--- ЗАДАНИЯ ---
• 1. Ответьте по отрывку на три вопроса:
(a) В какие дома рассказчики были вынуждены ходить?
(b) Кто, согласно отрывку, был к ним особенно жесток?
(c) Что спасало рассказчиков от самоубийства?
• 2. Перечислите все народы, которые названы в отрывке.

--- ОТРЫВОК ---
———

Чтобы как-то их поддержать, мы были вынуждены посещать дома, в которых поселились русские. Иногда нам везло, и нам встречались хорошие люди. Другие наоборот издевались, ругались на нас и прогоняли не дав ни капли воды. Особенно жестокими к нам были монголы и татары. Они почти всегда нападали на нас при встрече. То, как они с нами обращались, слишком ужасно, чтобы здесь описывать. Эти люди причиняли нам невыразимый позор и унижение. Временами у нас пропадало желание жить, и только вид наших детей спасал нас от самоубийства.

———

--- ПРЕДОСТАВЛЕННЫЕ ДАННЫЕ ---
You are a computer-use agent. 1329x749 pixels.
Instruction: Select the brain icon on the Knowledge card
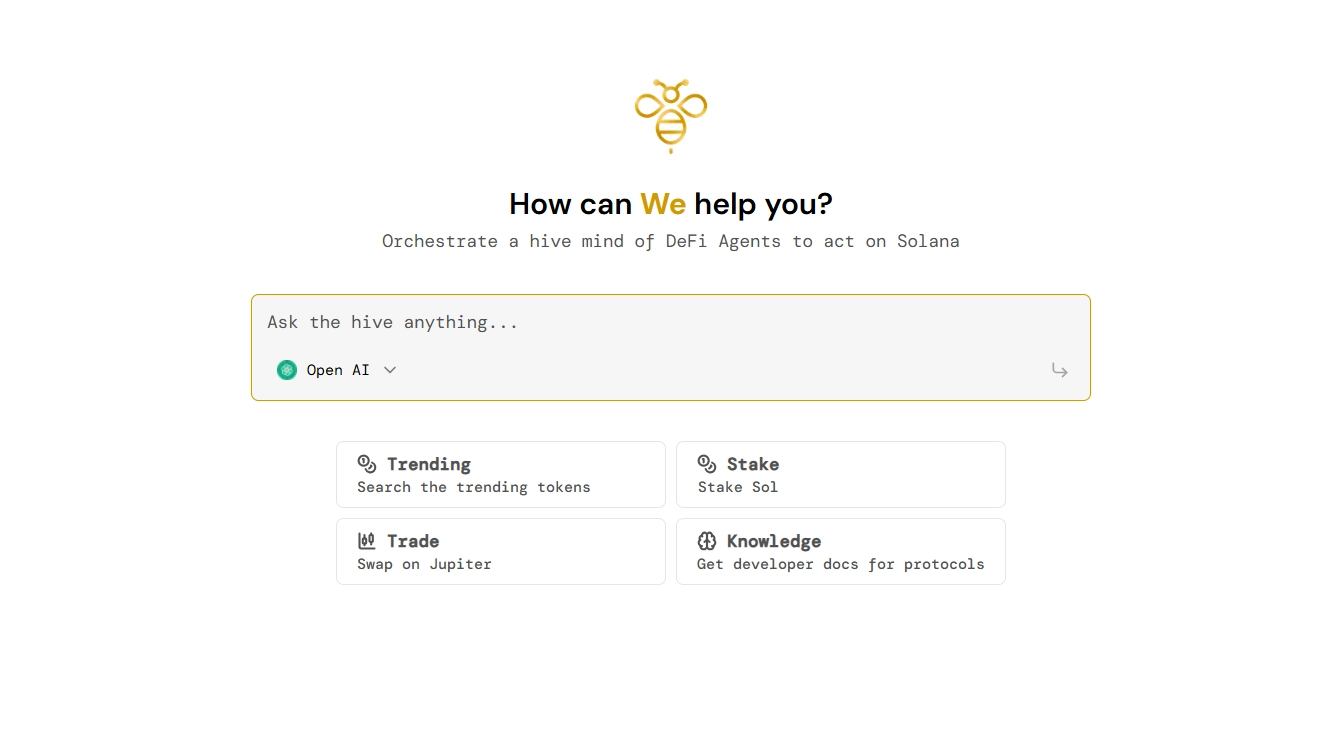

———

--- ПОЛНЫЕ ОТВЕТЫ ---
• 1.
(a) В дома, в которых поселились русские.
(b) Монголы и татары.
(c) Вид их детей.

• 2. Русские, монголы, татары.